HashiCorp Nomad 0.2

We are proud to announce the release of Nomad 0.2. Nomad is a distributed, scalable and highly available cluster manager and scheduler designed for both microservice and batch workloads. The initial public release of Nomad was almost two months ago and we have been busy extending the system, improving user experience, and fixing bugs. Nomad 0.2 brings many new features including service discovery, a system scheduler, restart policies, new constraint types, numerous client improvements, and much more. Please see the full Nomad 0.2 CHANGELOG for more details. Download Nomad 0.2 here or read on to learn more about the major new features and improvements in Nomad 0.2.

Alex Dadgar

Nomad

Nov 18, 2015

Alex Dadgar

We are proud to announce the release of Nomad 0.2. Nomad is a distributed, scalable and highly available cluster manager and scheduler designed for both microservice and batch workloads.

The initial public release of Nomad was almost two months ago and we have been busy extending the system, improving user experience, and fixing bugs.

Nomad 0.2 brings many new features including service discovery, a system scheduler, restart policies, new constraint types, numerous client improvements, and much more. Please see the full Nomad 0.2 CHANGELOG for more details.

Download Nomad 0.2 here or read on to learn more about the major new features and improvements in Nomad 0.2.

»Service Discovery

A scheduler enables efficient placement of tasks on nodes, scaling of jobs and handling of task failures. This introduces a discovery challenge because a task's health, count and location is dynamic. Nomad 0.2 aims to solve that problem by integrating with Consul to provide service discovery and health checks.

We are integrating Consul first to have an immediate service discovery solution in Nomad. A future version of Nomad will expose an API that anyone can use to integrate a custom service discovery solution.

Tasks within a job can now be augmented with a service block that will be registered with Consul.

count = 5
task "redis" {
	...
	service {
		# name = "redis"
		tags = ["global", "cache"]
		port = "db"

		check {
			name = "alive"
			type = "tcp"
			interval = "10s"
			timeout = "2s"
		}
	}
	...
}

With the simple service block above, we are registering a "redis" service that will have a well known name on Consul, be discoverable by other tasks in the cluster and associating a health check with it so that traffic is only routed to healthy instances of the task. Further, a Consul cluster can include applications running inside of Nomad as well as those managed outside of Nomad. This makes it very easy for applications to discovery each other regardless of how they are orchestrated.

The Nomad Client is responsible for both registering and deregistering the service. Once it receives the task, it will be able to register the service based on the IP of the machine and the dynamic or reserved port used by the task. Once the task is no longer needed or is being moved to a different machine, the task will be deregistered.

More details are available in the service documentation.

»System Scheduler

The system scheduler is used to register jobs that should be run on all nodes in the cluster which meet the jobs constraints.

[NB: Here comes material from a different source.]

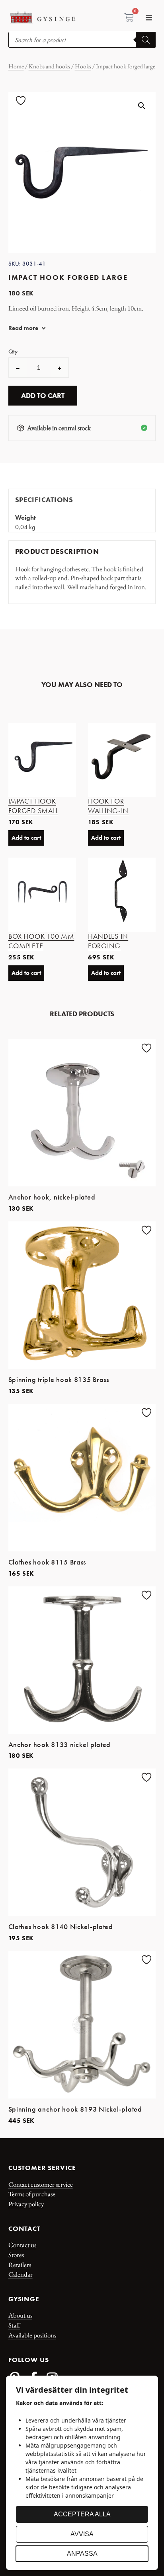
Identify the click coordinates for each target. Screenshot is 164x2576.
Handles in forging (108, 941)
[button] (149, 18)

As the cluster expands, the system scheduler will place new instances of previously registered system jobs onto the new nodes.

The system scheduler is a great way to deploy monitoring and logging tools like Logstash or Nagios that should be present on every node in the cluster. When these are run as system jobs, they benefit from the many features Nomad provides including declarative deployment, rolling updates, service discovery, monitoring, and more.

More details are available in the scheduler documentation.

»Restart Policies

Nomad will now restart failed tasks for all job types. A new restart block is introduced at the task group level which dictates how many times and at what frequency Nomad will restart a task. Very few tasks are immune to failure and the addition of restart policies recognizes that and allows users to rely on Nomad to keep the task running through transient failures.

restart {
	interval = "5m"
	attempts = 10
	delay = "25s"
}

For service and system workloads, Nomad assures the task is kept alive and will keep restarting failed tasks. Under a batch workload, the restart block interprets attempts as the maximum number of restarts allowed before a job is failed.

More details are available in the restart policy documentation.

»Improved Constraints

Nomad 0.2 constraint system is bolstered by the addition of regular expression, version, lexical ordering and distinct host constraints.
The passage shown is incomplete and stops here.